(Entries for locating words and page elements)
[start]

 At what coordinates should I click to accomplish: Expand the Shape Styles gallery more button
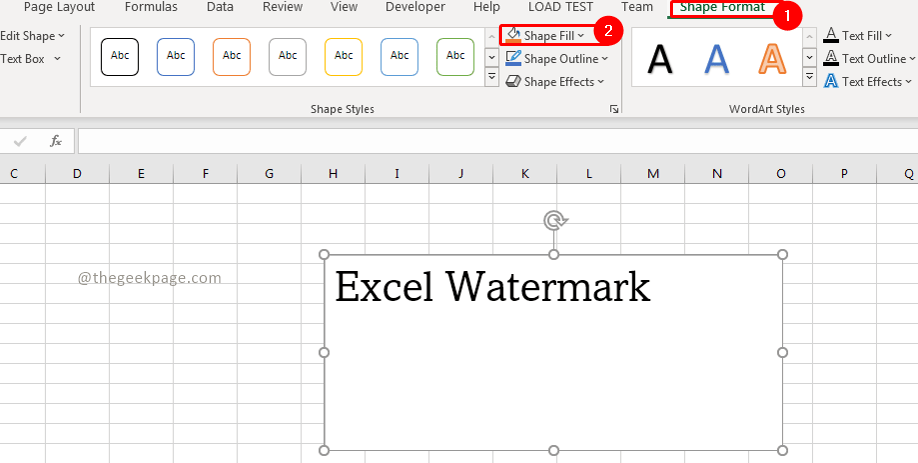491,78
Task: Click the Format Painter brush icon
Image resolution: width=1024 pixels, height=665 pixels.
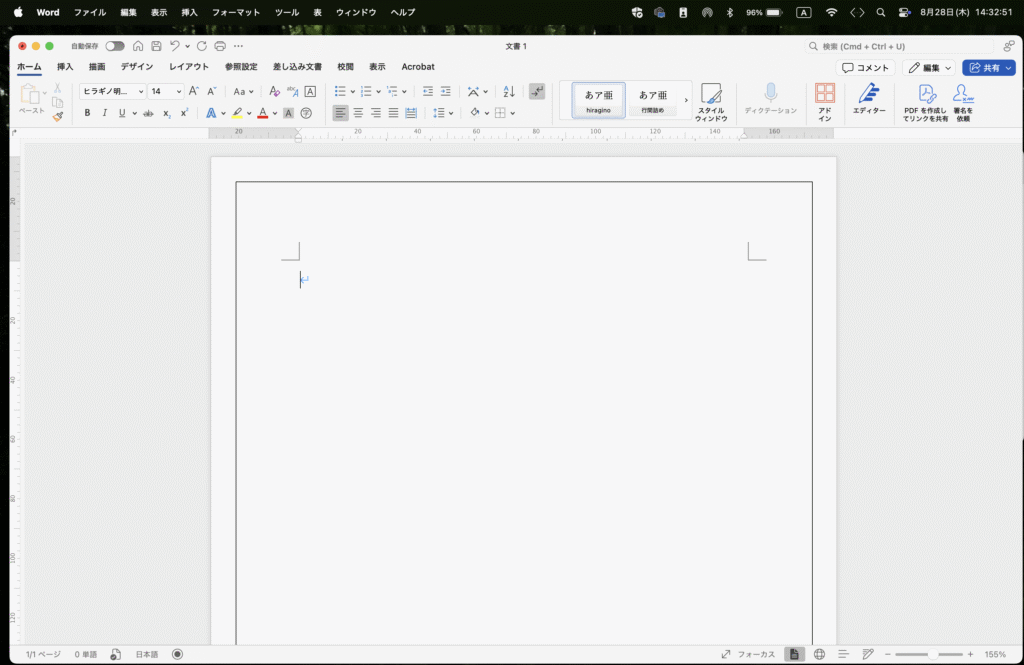Action: [58, 116]
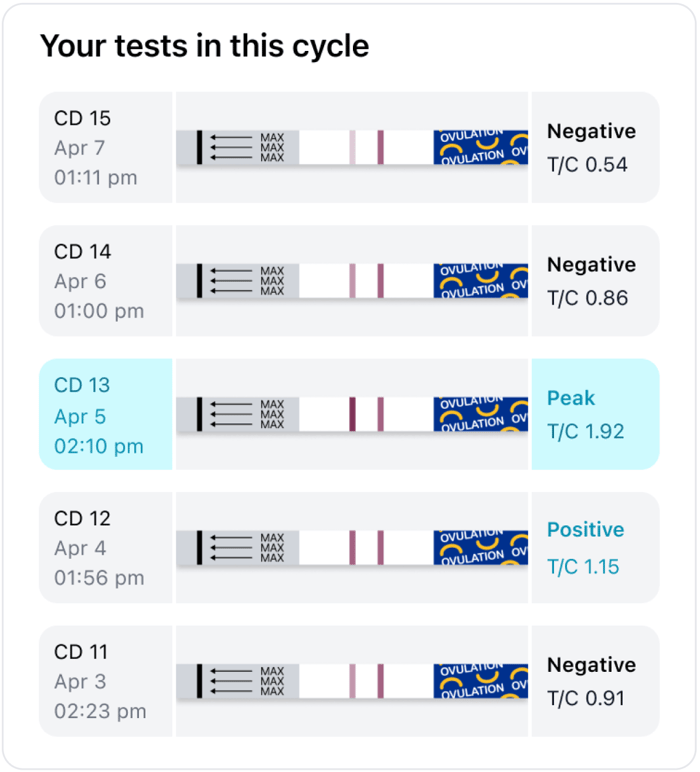Click the Peak T/C 1.92 result
Viewport: 700px width, 772px height.
(x=594, y=415)
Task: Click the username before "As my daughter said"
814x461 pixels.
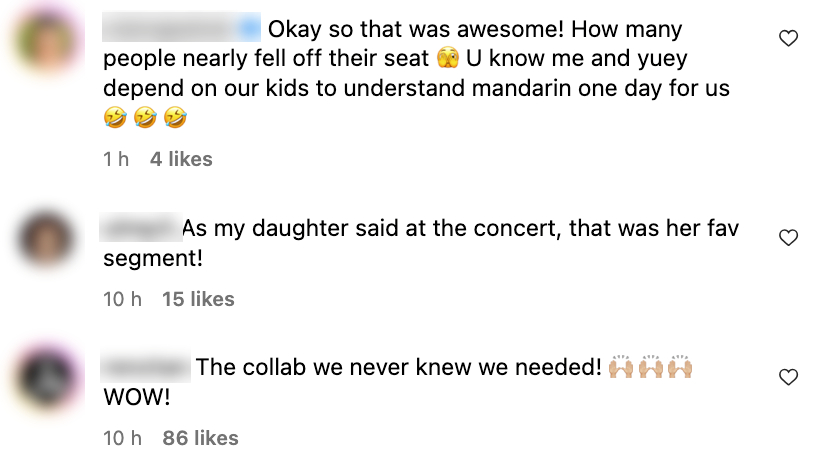Action: click(140, 228)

[end]

(Brief) Reproduce the data from the line containing "Task: Click the username" through the end, changing "username" to "account name" and keeping everything else the same. Leave the pictures out of your answer.

(Solved exercise)
Task: Click the account name before "As my daughter said"
814x461 pixels.
Action: click(140, 228)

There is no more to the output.